En este Año Santo de la Misericordia, el ardor misionero que consumía al beato Paolo Manna, y del cual brotó la Pontificia Unión Misional, siga también hoy haciendo arder, apasionar, renovar, repensar y reformar el servicio que esta Obra está llamada a ofrecer a toda la Iglesia. Vuestra Unión no debe ser la misma el año próximo que la de este año: debe cambiar en esta dirección, debe convertirse con esta pasión misionera. Mientras damos gracias al Señor por sus cien años, deseamos que la pasión por Dios y por la misión de la Iglesia lleve a la Pontificia Unión Misional también a volver a programarse en la docilidad al Espíritu Santo, en vista de una adecuada reforma de sus formas de actuar –adecuada reforma, es decir conversión y reforma– y de una auténtica renovación para el bien de la formación permanente para la misión de todas las Iglesias.
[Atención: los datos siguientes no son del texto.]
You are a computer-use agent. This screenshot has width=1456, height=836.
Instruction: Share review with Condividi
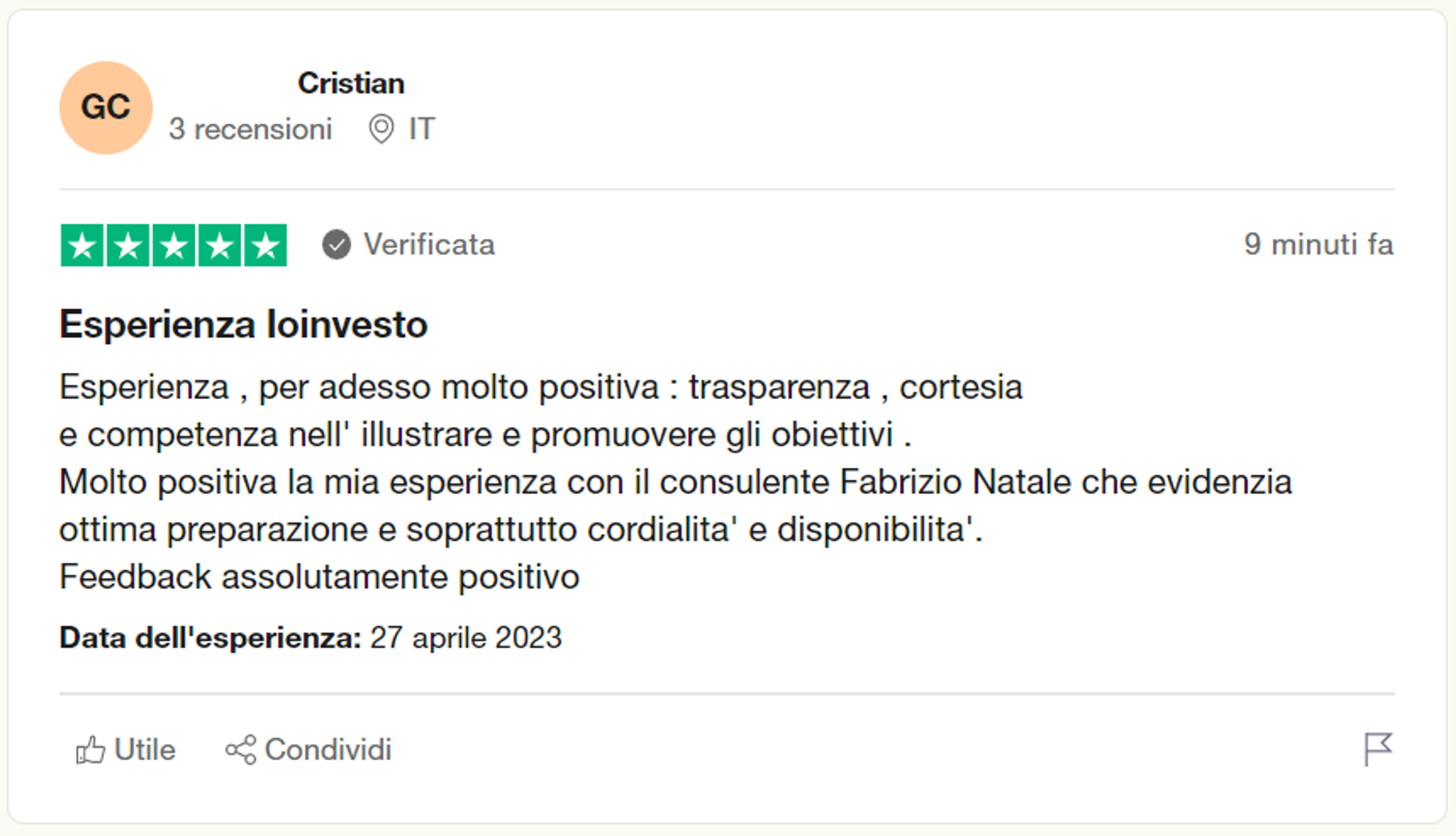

A la Virgen María, Reina de las misiones, a los santos Pedro y Pablo, a san Guido María Conforti y al beato Paolo Manna confiamos con gratitud vuestro servicio.
Os bendigo de corazón y os pido por favor que recéis por mí, para que no caiga en la «beata quietud»; para que yo también tenga ardor misionero para seguir adelante.
Y os invito a rezar juntos el Ángelus.